2015-07-14 Thread Patrik Lundquist
On 14 July 2015 at 20:41, Hugo Mills h...@carfax.org.uk wrote:
 On Tue, Jul 14, 2015 at 01:57:07PM +0200, Patrik Lundquist wrote:
 On 24 June 2015 at 12:46, Duncan 1i5t5.dun...@cox.net wrote:
 
  Regardless of whether 1 or huge -t means maximum defrag, however, the
  nominal data chunk size of 1 GiB means that 30 GiB file you mentioned
  should be considered ideally defragged at 31 extents.  This is a
  departure from ext4, which AFAIK in theory has no extent upper limit, so
  should be able to do that 30 GiB file in a single extent.
 
  But btrfs or ext4, 31 extents ideal or a single extent ideal, 150 extents
  still indicates at least some remaining fragmentation.

 So I converted the VMware VMDK file to a VirtualBox VDI file:

 -rw--- 1 plu plu 28845539328 jul 13 13:36 Windows7-disk1.vmdk
 -rw--- 1 plu plu 28993126400 jul 13 14:04 Windows7.vdi

 $ filefrag Windows7.vdi
 Windows7.vdi: 15 extents found

 $ btrfs filesystem defragment -t 3g Windows7.vdi
 $ filefrag Windows7.vdi
 Windows7.vdi: 24 extents found

 How can it be less than 28 extents with a chunk size of 1 GiB?

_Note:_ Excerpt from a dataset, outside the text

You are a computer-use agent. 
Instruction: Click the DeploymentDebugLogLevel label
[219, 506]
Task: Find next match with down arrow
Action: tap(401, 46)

I _think_ the fragment size will be limited by the block group
 size. This is not the same as the chunk size for some RAID levels --
 for example, RAID-0, a block group can be anything from 2 to n chunks
 (across the same number of devices), where each chunk is 1 GiB, so
 potentially you could have arbitrary-sized block groups. The same
 would apply to RAID-10, -5 and -6.

(Note, I haven't verified this, but it makes sense based on what I
 know of the internal data structures).

It's a raid1 filesystem, so the block group ought to be the same size
as the chunk, right?

A 2GiB block group would suffice to explain it though.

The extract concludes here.